JDK installation package: jdk-8u131-linux-x64.tar.gz

Jsvc installation package: commons-daemon-1.0.15-src.tar.gz

Kerberos client installation package (windows): kfw-4.1-amd64.msi

Construction process

This example mainly shows how to build a Hadoop Yarn cluster with one master and one worker on two centos7 virtual machines (each has 12 g of memory )

  1. Configure Hadoop

Machine Name          IP                                       Memory               Processes

master          192.168.112.162                10G             namenode、resourcemanager、kerberos server

worker          192.168.112.163                10G             datanode、nodemanager             

Note:

    1. hostname must be lowercase, otherwise it will be wrong when integrating kerberos
    2. Turn off the firewall of the master and each worker

  1. Create the following user groups and users separately on the master and each node.
    1. Create a new user group, the command is as follows:

groupadd hadoop

    1. Create new users: hdfs and yarn, which need to set userID <1000, the commands are as follows:

useradd -u 501 hdfs -g hadoop

useradd -u 502 yarn -g hadoop

      And use the passwd command to set a password for the new users:

passwd hdfs input new password

passwd yarn input new password

    1. After the users are created, use the id user command to view the user infos as shown below:

    1. Configure DNS and gateway.
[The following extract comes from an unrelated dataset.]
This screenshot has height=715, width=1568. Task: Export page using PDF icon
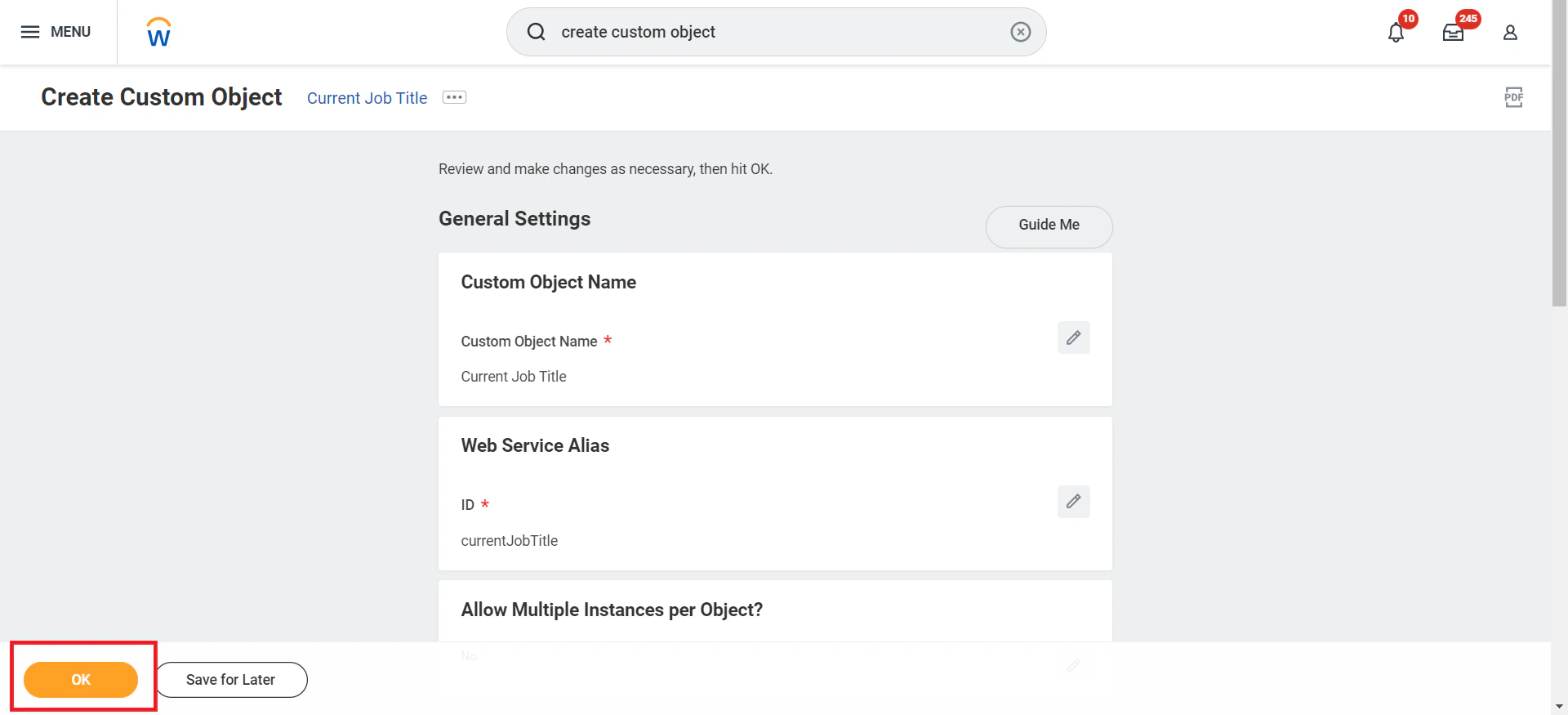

If it is a virtual machine, the DNS and gateway need to be the same as the physical machine.
    1. Add the ip of the master node into DNS service and set teh domain name, such as: master162.ispeco.com
  1. Configure login without password for root, hdfs and yarn users between each node
    1. Take hdfs user as an example to show how to configure login without password.
      • Execute ssh-keygen -t rsa -P'' on master and worker respectively (-P indicates password, can be ignored, defaults to enter three times of "Enter" key). After executing the command, the private key file (id_rsa) and public key file (id_rsa.pub) will be generated in /home/hdfs/.ssh directory.

id_rsa     private key file

id_rsa.pub  public key file

ssh-copy-id -i /home/hdfs/.ssh/id_rsa.pub ip

When execute on master, wirite the ip of the worker node; and write the ip of the master node if executing on worker node.

ssh-copy-id -i /home/hdfs/.ssh/id_rsa.pub ip

    1. Perform the same operations shown above to configure login without password for root and yarn users.
  1. Install jdk
    1. Unzip jdk-8u131-linux-x64.tar.gz and set its path to the environment variable.
  2. Install jsvc
    1.  Unzip file: commons-daemon-1.0.15-src.tar.gz
    2. Enter commons-daemon-1.0.15-src/src/native/unix directory,
      • execute: support/buildconf.sh
      • execute: ./configure
      • execute: make
    3. Compile. After successful, you can see the jsvc file in the commons-daemon-1.0.15-src/src/native/unix directory, copy it to the [hadoop-2.7.3 installation package]/libexec directory.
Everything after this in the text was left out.